Ciertamente, ni las más agudas conceptualizaciones de la filosofía europea ni los más geniales hallazgos de la teoría psicoanalítica, logran dar cuenta, acabadamente, de las prácticas, los sentires y las experiencias populares de nuestras geografías. No obstante dicha limitación, venimos a proponer una apropiación que, lejos de trasladar mecánicamente categorías de un modo ortodoxo, nos permita su traducción (heterodoxa) a los lenguajes, los ritmos y los hedores de nuestra patria. Y precisamente por ello, es imprescindible auscultar (también) los latidos plebeyos, escuchar las voces silenciadas, renovar el pacto “secreto” entre generaciones (igualmente oprimidas).

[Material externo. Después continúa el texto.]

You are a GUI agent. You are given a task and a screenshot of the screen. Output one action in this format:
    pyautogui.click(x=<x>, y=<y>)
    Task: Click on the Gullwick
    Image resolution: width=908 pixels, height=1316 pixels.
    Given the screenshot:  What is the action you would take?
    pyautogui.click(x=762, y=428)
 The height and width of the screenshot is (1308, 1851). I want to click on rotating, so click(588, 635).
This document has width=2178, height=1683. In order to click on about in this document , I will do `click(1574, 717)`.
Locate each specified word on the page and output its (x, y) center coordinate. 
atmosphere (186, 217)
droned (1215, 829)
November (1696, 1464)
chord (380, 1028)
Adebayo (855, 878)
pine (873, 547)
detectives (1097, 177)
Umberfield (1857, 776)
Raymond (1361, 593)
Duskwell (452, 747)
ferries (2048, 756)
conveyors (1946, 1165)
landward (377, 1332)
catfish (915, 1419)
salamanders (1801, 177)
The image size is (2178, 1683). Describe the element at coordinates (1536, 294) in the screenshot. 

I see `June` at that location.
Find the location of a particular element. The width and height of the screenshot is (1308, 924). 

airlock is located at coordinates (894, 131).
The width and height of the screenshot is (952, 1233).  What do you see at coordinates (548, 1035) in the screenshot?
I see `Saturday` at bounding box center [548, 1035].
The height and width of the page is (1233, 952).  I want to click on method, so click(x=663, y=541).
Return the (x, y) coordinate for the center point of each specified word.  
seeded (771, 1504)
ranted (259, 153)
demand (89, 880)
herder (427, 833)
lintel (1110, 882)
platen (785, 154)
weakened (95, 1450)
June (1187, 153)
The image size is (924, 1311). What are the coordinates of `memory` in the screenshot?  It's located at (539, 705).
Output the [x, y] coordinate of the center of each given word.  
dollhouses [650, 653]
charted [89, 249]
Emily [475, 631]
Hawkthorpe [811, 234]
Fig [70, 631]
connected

Solo así podremos recomponer un tejido dañado, reparar las violencias sufridas, suturar las heridas infligidas en los tiempos de desolación neoliberal (o quizá deberíamos decir neofascista) y en la actual encrucijada de brote pandémico.


Referencias:

(1) Aunque debemos reconocer que dicha intuición sí aplica taxativamente –por razones que no estamos capacitados para desarrollar aquí– para el caso de quienes se hallan en el otro extremo de la pirámide social: los terratenientes, patrones, banqueros o grandes empresarios jamás eligen alternativas socialistas o populistas.

(2) Ver Alemán, J. (2021): Ideología. Nosotras en la época. La época en nosotros, Edit. La Página S.A., Buenos aires.